## Задание 1
Ответьте по отрывку на три вопроса.
(а) За сколько Борис нанял Блоку лихача?
(б) В котором часу ушли от Тихоновых?
(в) Какое стихотворение Гумилева вспоминали по дороге?
## Задание 2
Выпишите из отрывка все строки стихов Блока, которые там приведены.

## Текст
____________

Вчера я, Борис Пронин и рыжая Паллада были у Тихоновых. Мария Константиновна умница, а Николай мил и занимателен. Перед отъездом пойду еще раз слушать его стихи. Мы просидели всю ночь, Борис чудесно рассказал о Блоке — как они ездили на острова, наскребли денег и за три рубля Борис нанял Блоку лихача, усадил в санки Блока и Наталью Волохову, и они покатили. А через три дня Блок сказал Борису: «Вот я стихи написал:
Вновь оснеженные колонны,
Елагин мост и храп коня,
И голос женщины влюбленной...»
Мы ушли от Тихоновых в четыре часа утра. Побрели пешком, а у моста остановили пустой автобус, и он бешено помчал нас через мост. Мы трое вспоминали гумилевский «Сумасшедший трамвай»— 94 над Невой занималась розовая заря — узкой полоской на горизонте, и все было голубым и звонким — чистым.
Но Паллада, — увы, не колдунья. Нет. Приворожить она не сумеет, не сможет.

____________

## Исходные данные
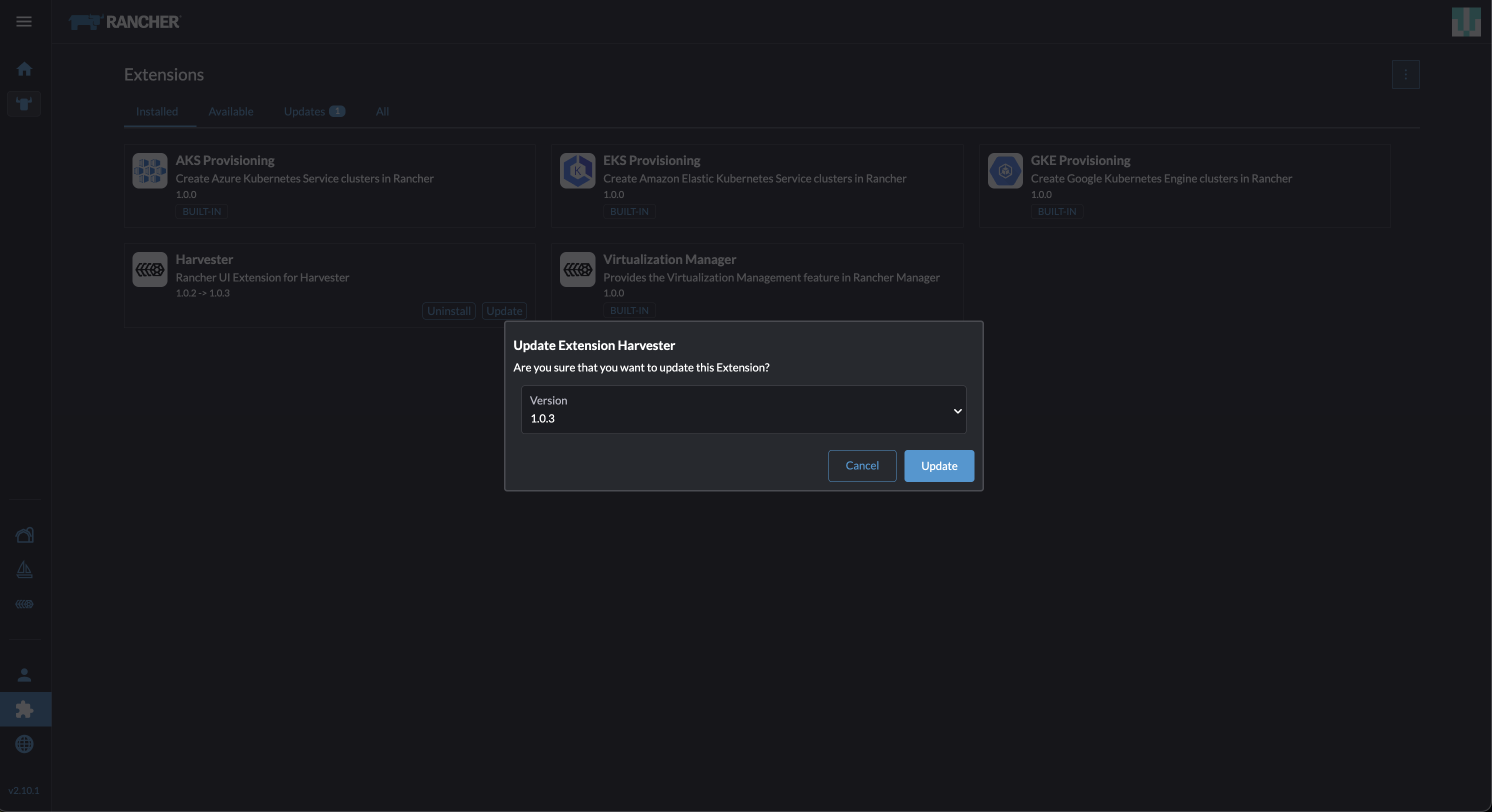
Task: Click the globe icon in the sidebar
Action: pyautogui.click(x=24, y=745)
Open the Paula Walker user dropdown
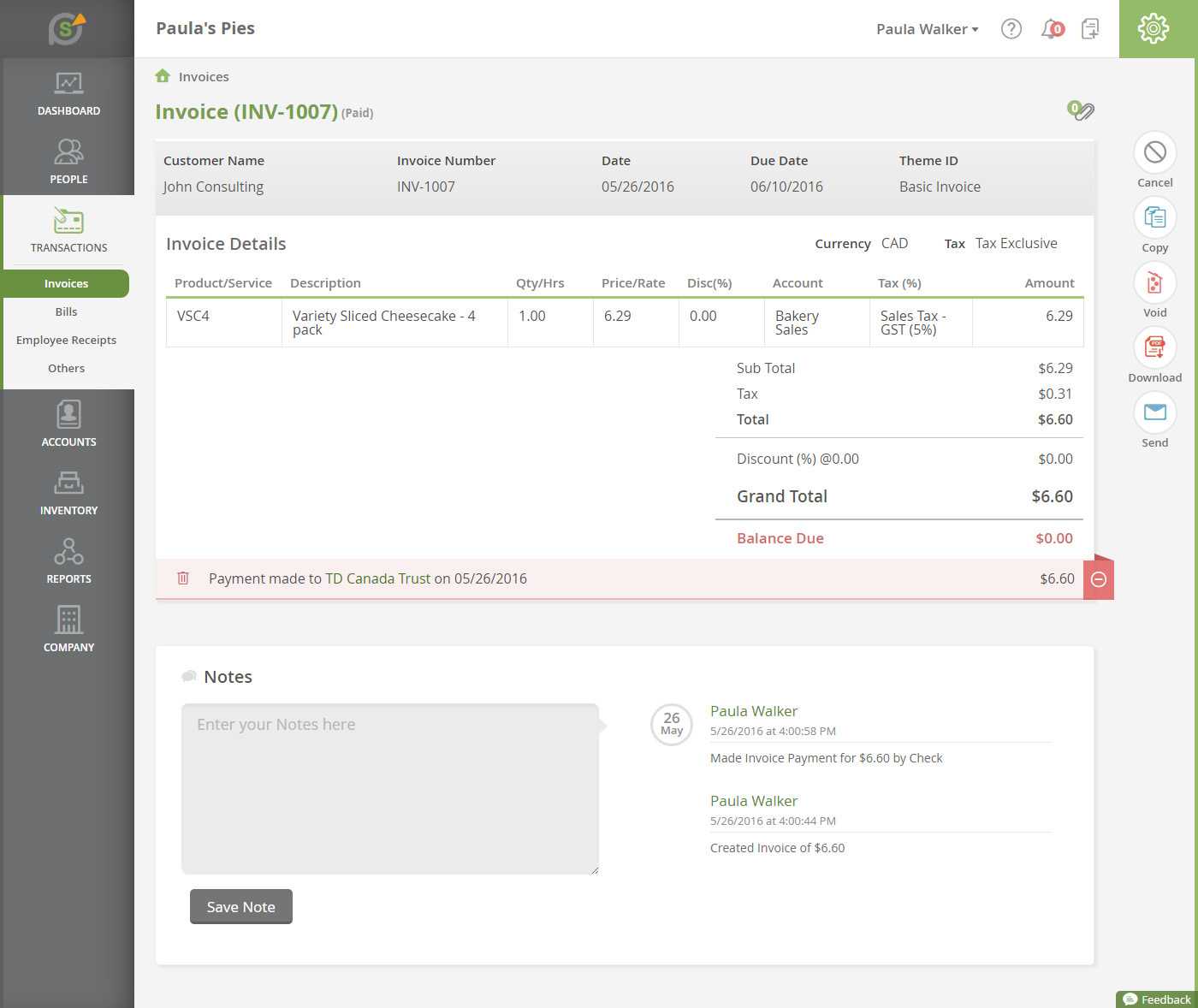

____________

## Письменный ответ 1
(а) За три рубля.
(б) В четыре часа утра.
(в) «Сумасшедший трамвай».

## Письменный ответ 2
Вновь оснеженные колонны,
Елагин мост и храп коня,
И голос женщины влюбленной...